**Texto proporcionado**
┄┄┄┄┄┄┄┄┄┄
Cuando Camille demuestra no ser la esposa pasiva que había idealizado y su carnalidad, su impulso, se vuelven una realidad, Alain reacciona con reserva, se retrotrae. En esas, en el todavía efervescente matrimonio, entra en escena el tercer vértice del triángulo, la que se anuncia en el título: una gata llamada Saha, a la que Alain colma de atenciones, para desesperación de su esposa. Los celos atormentan a Camille, que ve cómo la criatura se va adueñando de su marido más allá de lo razonable, hasta que la mujer toma una determinación. Por encima del triángulo amoroso, la gata simboliza esa frontera tenue entre la fantasía y la realidad que canaliza el deseo en torno al amado.
┄┄┄┄┄┄┄┄┄┄
**Lista de entradas**

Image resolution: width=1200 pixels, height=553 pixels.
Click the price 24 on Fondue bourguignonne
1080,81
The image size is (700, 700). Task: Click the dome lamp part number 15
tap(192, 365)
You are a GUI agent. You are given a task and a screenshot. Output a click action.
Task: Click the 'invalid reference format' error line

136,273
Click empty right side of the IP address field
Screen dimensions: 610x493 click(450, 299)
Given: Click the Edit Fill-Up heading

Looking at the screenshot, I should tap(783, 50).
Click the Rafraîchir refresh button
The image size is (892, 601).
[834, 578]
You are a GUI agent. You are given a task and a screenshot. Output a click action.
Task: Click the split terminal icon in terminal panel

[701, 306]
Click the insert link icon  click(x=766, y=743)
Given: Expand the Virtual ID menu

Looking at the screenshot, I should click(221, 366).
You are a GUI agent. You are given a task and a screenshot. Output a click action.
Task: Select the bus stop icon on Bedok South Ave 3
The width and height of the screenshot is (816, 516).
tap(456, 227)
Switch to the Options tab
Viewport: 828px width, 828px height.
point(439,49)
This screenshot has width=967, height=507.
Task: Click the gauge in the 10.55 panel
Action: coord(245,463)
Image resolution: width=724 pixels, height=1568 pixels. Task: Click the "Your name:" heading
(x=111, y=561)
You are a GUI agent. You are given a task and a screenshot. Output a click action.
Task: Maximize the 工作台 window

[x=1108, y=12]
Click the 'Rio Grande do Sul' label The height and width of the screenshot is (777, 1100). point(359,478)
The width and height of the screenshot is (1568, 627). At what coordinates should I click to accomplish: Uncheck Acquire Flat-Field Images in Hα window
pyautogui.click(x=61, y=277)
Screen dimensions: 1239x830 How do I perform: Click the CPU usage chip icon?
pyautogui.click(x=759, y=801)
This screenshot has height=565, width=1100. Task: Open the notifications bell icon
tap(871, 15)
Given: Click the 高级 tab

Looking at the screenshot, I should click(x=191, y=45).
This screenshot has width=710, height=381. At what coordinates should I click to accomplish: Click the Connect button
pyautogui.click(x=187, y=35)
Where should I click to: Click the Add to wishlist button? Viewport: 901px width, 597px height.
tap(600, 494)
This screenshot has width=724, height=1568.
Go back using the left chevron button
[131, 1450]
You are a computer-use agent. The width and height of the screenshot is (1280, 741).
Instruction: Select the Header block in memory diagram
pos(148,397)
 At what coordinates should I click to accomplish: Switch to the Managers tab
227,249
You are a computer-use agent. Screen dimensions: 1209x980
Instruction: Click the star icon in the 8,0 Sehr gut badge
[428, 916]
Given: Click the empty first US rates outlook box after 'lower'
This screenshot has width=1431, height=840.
┄┄┄┄┄┄┄┄┄┄
**Problema a resolver**
Responde según el texto proporcionado:
(a) ¿Cómo reacciona Alain cuando la carnalidad y el impulso de Camille se vuelven una realidad?
(b) ¿Cómo se llama la gata?
(c) ¿Qué simboliza la gata por encima del triángulo amoroso?

**Respuesta**
(a) Reacciona con reserva y se retrotrae.
(b) Se llama Saha.
(c) Simboliza la frontera tenue entre la fantasía y la realidad que canaliza el deseo en torno al amado.